Jensen: If every time they hurt Dean, they hit his heart, they hit his chest?…Oh like a heart attack? Gosh I’ve never thought about that. That’s a really interesting like…pick up. Maybe. That’s a writer question, that’s a good question. That was never something that was conveyed to me, that was never something that was told to me, that we’re going to attack Dean’s heart the most and it’s because he’s got the biggest heart. But it’s a really good kind of perception or perspective on the story and I think it might have been one of those happy accidents that it happened that way, maybe subconsciously to the writers and probably subconsciously to me, if you want to get Dean, that’s where you get him. And it makes sense….thank you…now I’m going to think about that for the rest of the day! Thanks a lot! Rob: That was like poetry. Jensen: That was beautiful.
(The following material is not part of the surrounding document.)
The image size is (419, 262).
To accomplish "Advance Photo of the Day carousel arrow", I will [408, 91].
Although, I doubt it wasn't on purpose on the part of the writers--we've seen the symmetry on spn, we've seen how it rhymes. Although I'm sure there are a few things where they'd do it the first time, and then realize how that came across symbolically, and then keep leaning into it, because that's how creative process sometimes work. (Just saying, fandom leans way too hard into the assumption everything good on spn was accidental instead of understanding, no it wasn't, but accidents are part of the creative process, too). There's deliberate reasons Death went for Dean's heart in 15.18, for example.
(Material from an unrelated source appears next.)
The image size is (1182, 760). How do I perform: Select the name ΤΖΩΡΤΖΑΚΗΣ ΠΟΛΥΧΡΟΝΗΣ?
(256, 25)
Anyway I appreciate Jensen's comment here and the fan's analysis and Jensen's appreciation of their analysis and Jensen's idea that it was subconsciously in his own mind even if he didn't think about it that way himself before. Because Dean has a really big heart, and "if you want to get to Dean, that's where you get him." Bingo.
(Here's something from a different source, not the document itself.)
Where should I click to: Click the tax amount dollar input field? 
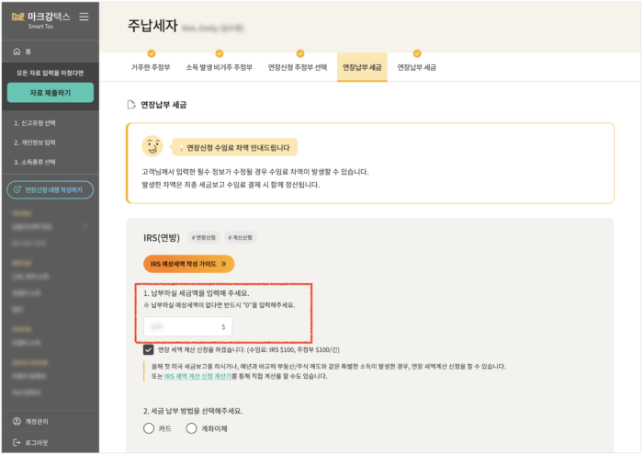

LOL poor Jensen caught Dean feelings. His faux grumpiness about it absolutely sent me. Yes, same Jensen. We do this to each other in fandom all the time. Now I've caught Dean feelings too, thanks a lot Jensen, now I'm going to think about this for the rest of the evening!!! And I'm going to spread the Dean feelings just by making this post!!! Jensen has to suffer Dean feelings, so do we!!!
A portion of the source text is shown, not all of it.